Automatic transcription is pretty advanced – at least compared to ten years ago. But it will still need fixing. At the very least words will be wrong and some entire sentences garbled. You might also want to remove verbal fillers (people, including myself, say ‘yeah’ way more than I realised). I also found that transcription is more accurate for native English speakers from the UK and North America, suggesting some bias in the machine learning used.

I use a free application called Transcriptions for Mac to review my recordings; similar options should be available for Windows. You load the text file transcript and your audio recording, and play it back, checking the accuracy. Some advice:

  • Find a playback speed that allows you to correct on-the-fly, without needing to keep stopping and starting the recording. When you get into the flow you’ll tackle the whole text much quicker (an hour interview is usually 7,000 - 10,000 words). Around 0.75x usually worked for me.
  • Learn the keyboard shortcuts to stop and start the recording, and to go back 10 seconds. You’ll need the last one to check anything that’s unclear, and not having to use the mouse/trackpad to find the relevant buttons will save lots of time on a less-than-crystal-clear transcription.
  • In my interviews I usually ask around 10 questions. After each I add a timestamp (using another keyboard shortcut in the application). This allows you to later review the original recording if need be, and in the Transcriptions application you can click the timestamp to be taken to that part of the recording.
  • Sometimes you’ll come across a name that keeps on getting garbled by the automatic transcription. It’s a pain to have to type out _ International Bank for Reconstruction and Development_ every time it’s wrong, and if it gets mangled into a different form every time, the find-and-replace function from above won’t help. Here substitutions are great: set a couple of characters, e.g. -ib, and this will automatically be expanded to _ International Bank for Reconstruction and Development_. This feature is built into Transcriptions, I use Alfred on the Mac (where the feature is called snippets), and there are loads for Windows – just search for ‘text expander’.
    The Transcriptions interface

Fourth: finalising #

Once I have a complete and accurate transcript, I move the text back into Sublime Text and finalise it. Again, this is a speedy step that should take ten minutes.
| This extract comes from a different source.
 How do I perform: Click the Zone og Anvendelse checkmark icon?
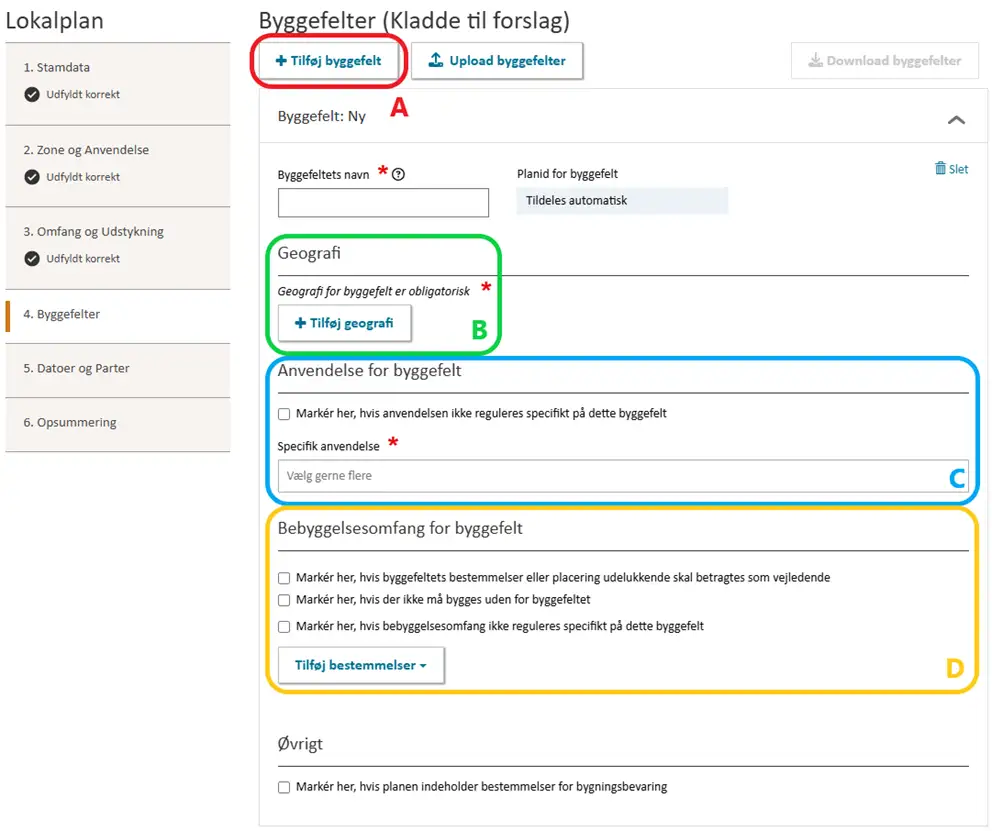pyautogui.click(x=32, y=177)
I save the file as Markdown (.md). Now two clever (and free) Sublime Text extensions come into play: MarkdownEditing and Markdown​TOC. Using a Markdown subheading (###) I add in around ten topic headers – where the conversation moves into a new subject, or changes direction and I’ll want to find it again easily.

Adding in topic headers
Then using simple syntax I can generate a table of contents.
Automatic TOC creation based on markdown headers
Finally I quickly change the speaker names into italics (using multiple selections), make the timestamps bold (using regular expressions), and sometimes I’ll add in URLs to specific projects or organisations that have been discussed. I double check the interviewee’s name has been redacted throughout – you may, of course, not need to do this.
Tidying the text
Using the wizardry of Pandoc (or the excellent DocDown if you want a command-line-free alternative for Mac), the Markdown file is transformed into a Microsoft Word file for easy sharing.
The transcript in Word…
You’ll notice that the table of contents is automatically created.
…with a hyperlinked TOC
Some of this is a little technical, and I’ve passed over some detail to keep this relatively concise. Let me know if you’d like me to expand on anything.